La lista dei diritti negati, a volte anche nei paesi più “evoluti” e “sviluppati”, è lunghissima: il diritto alla libertà di coscienza, di religione e di pensiero; il diritto alla libertà di opinione; il diritto alla partecipazione di ogni individuo al governo del proprio paese, e proprio in questi giorni nel Regno Unito la regina ha accettato la richiesta del governo di chiudere il Parlamento!.
Il diritto ad un tenore di vita decoroso, per se e per la propria famiglia: suona strano in un mondo dove la povertà, sia relativa che assoluta, rimane un problema che le misure nazionali ed internazionali non sono mai riuscite (o non hanno voluto) risolvere.

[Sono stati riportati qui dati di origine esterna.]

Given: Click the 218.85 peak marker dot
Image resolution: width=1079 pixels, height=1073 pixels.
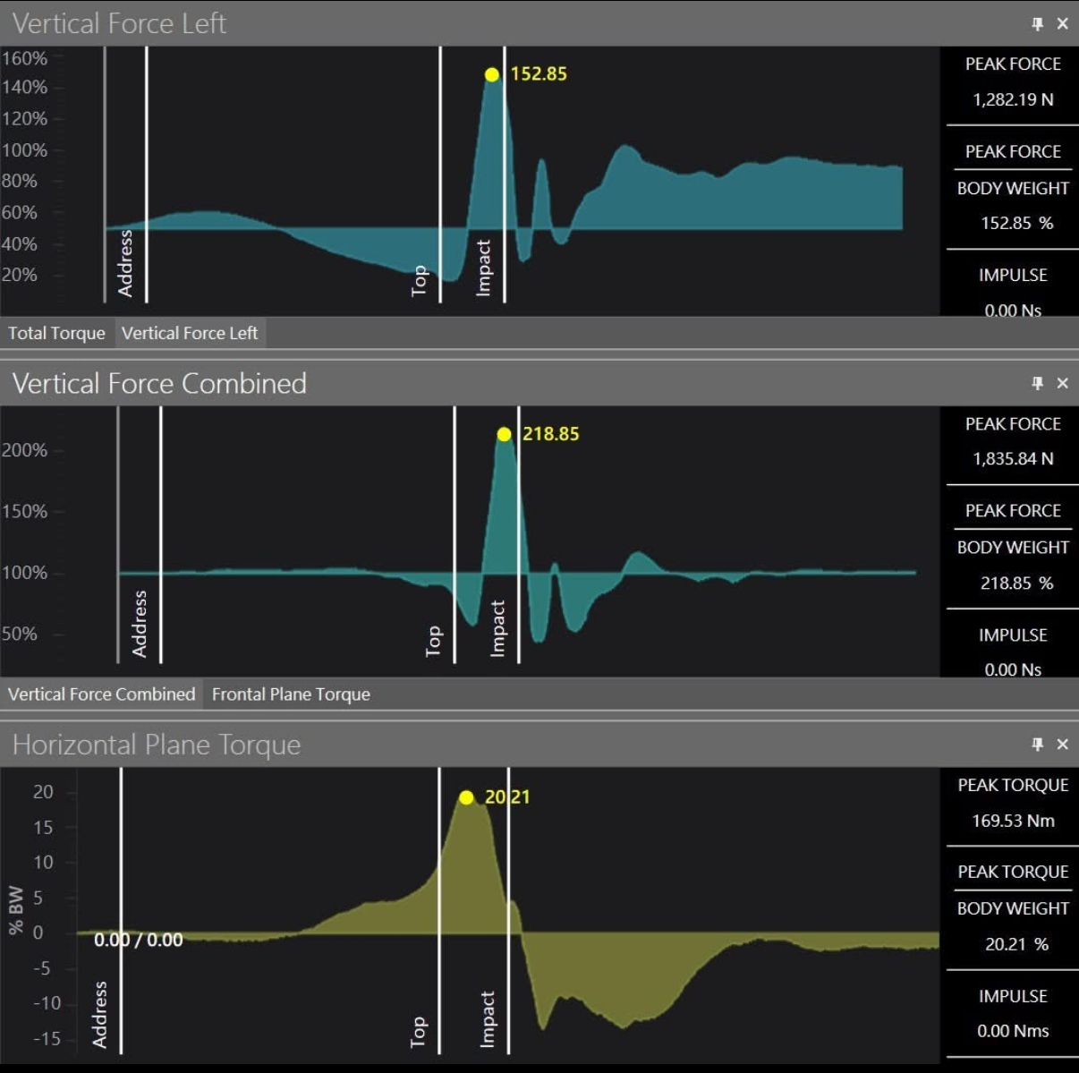Looking at the screenshot, I should [504, 435].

Il “diritto all’istruzione”: l’analfabetismo continua ad essere uno dei maggiori impedimenti alla crescita di intere popolazioni, si pensi all’Africa. Istruzione che “deve essere gratuita nei primi stadi”. A patto ovviamente di potersi permettere di pagare i libri e rette scolastiche che in alcuni casi, come in India, rendono impossibile anche solo entrare nelle scuole, e allora chi può studia per strada grazie all’azione dei volontari.
Il problema forse è che la maggior parte della gente non sa com’era vivere prima che venissero adottati i principi che furono inseriti nella Dichiarazione sui diritti dell’uomo e che sono alla base della società moderna. In molti paesi sviluppati suona strano sentire parlare di dignità, libertà, uguaglianza. O di concetti come solidarietà e giustizia. Eppure si tratta di principi che, nel corso degli anni, sembrano essere sbiaditi. Come l’inchiostro con il quale, il 26 agosto 1789, i padri della Rivoluzione francese scrissero la Dichiarazione sui Diritti dell’Uomo.